From Dean to Obama - Four Years

That's the name of the session I'm at - Net Roots Nation in Austin. I'm listening to Joe Trippi, on a panel with Zephyr Teachout and others who ran Dean's campaign in 2004, along with panelists from Democracy for America, Media Matters and Huffington Post.

Trippi says that culturally, it's time for "bottom up" factors to make an impact. At the end of the Dean campaign, there were one million something blogs - now there are upwards of 80 million. In four years! Dean understood "bottom up" but it wasn't quite time - Obama understands "bottom up" because that's the way he came up as a community organizer. John McCain is just now figuring out the internet. He is no longer an "insurgent" candidate within the Republican party. He has some party connections. Obama is able to use bottom up and top down - best of both.

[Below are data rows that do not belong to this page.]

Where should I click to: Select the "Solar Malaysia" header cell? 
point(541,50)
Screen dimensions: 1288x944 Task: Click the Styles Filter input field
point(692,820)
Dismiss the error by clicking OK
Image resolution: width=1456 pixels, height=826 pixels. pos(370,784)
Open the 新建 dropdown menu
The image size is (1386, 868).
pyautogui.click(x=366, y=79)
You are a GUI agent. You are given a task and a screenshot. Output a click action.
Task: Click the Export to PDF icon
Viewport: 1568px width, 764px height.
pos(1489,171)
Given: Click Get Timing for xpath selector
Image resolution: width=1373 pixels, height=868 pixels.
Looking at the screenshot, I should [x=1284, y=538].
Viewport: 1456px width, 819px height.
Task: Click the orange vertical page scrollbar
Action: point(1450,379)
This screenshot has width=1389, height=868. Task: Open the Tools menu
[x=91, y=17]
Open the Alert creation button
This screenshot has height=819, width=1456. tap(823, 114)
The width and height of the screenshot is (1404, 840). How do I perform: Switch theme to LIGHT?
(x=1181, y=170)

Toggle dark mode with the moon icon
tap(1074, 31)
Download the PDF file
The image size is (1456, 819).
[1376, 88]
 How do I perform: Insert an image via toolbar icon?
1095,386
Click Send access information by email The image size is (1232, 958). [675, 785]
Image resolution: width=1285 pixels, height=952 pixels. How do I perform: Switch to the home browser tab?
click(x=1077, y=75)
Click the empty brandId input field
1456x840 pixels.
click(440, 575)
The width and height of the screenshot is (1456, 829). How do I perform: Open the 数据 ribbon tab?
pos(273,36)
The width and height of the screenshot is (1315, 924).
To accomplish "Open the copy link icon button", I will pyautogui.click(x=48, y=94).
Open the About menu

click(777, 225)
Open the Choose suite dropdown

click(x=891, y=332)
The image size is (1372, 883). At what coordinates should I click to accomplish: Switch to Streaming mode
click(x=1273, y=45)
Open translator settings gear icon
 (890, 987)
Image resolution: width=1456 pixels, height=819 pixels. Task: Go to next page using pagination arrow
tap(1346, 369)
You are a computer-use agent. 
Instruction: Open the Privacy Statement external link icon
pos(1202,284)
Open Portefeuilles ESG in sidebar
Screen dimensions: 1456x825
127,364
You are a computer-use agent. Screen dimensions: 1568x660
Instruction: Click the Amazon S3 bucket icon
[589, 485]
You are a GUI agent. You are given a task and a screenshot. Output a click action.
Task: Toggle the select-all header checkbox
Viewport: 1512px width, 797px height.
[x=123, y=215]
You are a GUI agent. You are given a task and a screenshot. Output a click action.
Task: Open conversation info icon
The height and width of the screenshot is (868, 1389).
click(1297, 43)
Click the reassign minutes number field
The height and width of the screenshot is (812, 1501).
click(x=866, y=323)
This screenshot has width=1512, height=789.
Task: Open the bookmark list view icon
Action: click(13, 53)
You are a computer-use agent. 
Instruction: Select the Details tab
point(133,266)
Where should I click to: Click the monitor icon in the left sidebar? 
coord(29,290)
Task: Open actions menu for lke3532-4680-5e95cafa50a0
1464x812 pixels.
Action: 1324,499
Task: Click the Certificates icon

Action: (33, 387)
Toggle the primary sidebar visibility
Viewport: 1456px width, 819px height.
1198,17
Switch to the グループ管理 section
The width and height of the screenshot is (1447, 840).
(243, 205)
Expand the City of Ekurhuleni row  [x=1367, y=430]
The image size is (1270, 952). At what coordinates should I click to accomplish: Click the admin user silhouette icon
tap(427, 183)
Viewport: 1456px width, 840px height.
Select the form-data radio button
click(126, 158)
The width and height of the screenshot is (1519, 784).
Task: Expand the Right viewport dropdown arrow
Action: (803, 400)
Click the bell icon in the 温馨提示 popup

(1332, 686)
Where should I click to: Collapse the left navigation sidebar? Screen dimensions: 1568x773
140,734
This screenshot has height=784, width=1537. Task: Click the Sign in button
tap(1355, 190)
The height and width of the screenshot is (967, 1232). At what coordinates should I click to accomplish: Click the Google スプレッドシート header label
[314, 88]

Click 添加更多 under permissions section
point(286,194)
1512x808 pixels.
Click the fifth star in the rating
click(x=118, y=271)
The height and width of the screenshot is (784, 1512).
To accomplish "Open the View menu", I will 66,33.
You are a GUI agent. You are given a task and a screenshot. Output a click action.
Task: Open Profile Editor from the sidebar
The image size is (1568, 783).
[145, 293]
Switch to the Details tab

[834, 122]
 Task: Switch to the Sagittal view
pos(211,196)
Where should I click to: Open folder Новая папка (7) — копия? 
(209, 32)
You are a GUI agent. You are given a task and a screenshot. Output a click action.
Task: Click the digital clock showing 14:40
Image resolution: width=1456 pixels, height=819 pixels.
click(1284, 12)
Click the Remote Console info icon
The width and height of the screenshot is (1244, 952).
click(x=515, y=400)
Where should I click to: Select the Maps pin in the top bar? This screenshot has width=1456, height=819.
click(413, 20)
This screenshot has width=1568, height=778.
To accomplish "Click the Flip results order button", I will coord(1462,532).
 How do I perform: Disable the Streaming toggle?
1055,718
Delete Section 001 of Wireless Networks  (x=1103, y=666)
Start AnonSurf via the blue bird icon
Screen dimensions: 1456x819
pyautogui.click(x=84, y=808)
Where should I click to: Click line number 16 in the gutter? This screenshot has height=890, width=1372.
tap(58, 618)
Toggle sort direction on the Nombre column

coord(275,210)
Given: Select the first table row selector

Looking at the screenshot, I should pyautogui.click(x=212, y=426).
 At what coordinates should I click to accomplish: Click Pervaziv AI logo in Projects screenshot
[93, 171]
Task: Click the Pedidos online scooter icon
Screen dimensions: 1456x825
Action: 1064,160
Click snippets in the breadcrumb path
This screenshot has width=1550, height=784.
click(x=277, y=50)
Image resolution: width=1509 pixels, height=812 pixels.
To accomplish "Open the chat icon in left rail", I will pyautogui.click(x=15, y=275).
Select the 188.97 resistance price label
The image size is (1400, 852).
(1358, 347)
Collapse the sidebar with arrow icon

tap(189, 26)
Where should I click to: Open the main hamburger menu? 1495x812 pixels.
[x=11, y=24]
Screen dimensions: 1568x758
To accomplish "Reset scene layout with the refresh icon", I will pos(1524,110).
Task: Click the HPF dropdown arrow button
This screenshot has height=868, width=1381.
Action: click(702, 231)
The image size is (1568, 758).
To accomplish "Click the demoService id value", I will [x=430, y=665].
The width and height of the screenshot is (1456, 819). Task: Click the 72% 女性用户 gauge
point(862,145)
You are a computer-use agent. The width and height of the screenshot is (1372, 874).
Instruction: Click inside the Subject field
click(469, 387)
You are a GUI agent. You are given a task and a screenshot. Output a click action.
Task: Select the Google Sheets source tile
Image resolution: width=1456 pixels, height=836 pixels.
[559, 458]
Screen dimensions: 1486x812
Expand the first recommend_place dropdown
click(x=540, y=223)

"People power" has taken on a life of its own and some progressive internet networks number in the thousands. There seems to be a consensus that this model works best because of the more flat nature of their organization. Traditional media is much more hierarchical, therefore less democratic. Content and good fact-checking matter as well - there must be a story, some movement, not just a bunch of neat features and services. It hasn't worked to "build it and they will come" - and Trippi feels most campaigns still aren't using the internet like they could. More people now have broadband and this is the first campaign to use independent video widely. Technology has levelled the playing field to an unprecented level.

In the future, campaigns will be managed by people who did not come up in a "top down" world. Campaigns that are listening to their constituents right now will probably win. Darcy Burner's campaign was given as a good example (by Trippi.)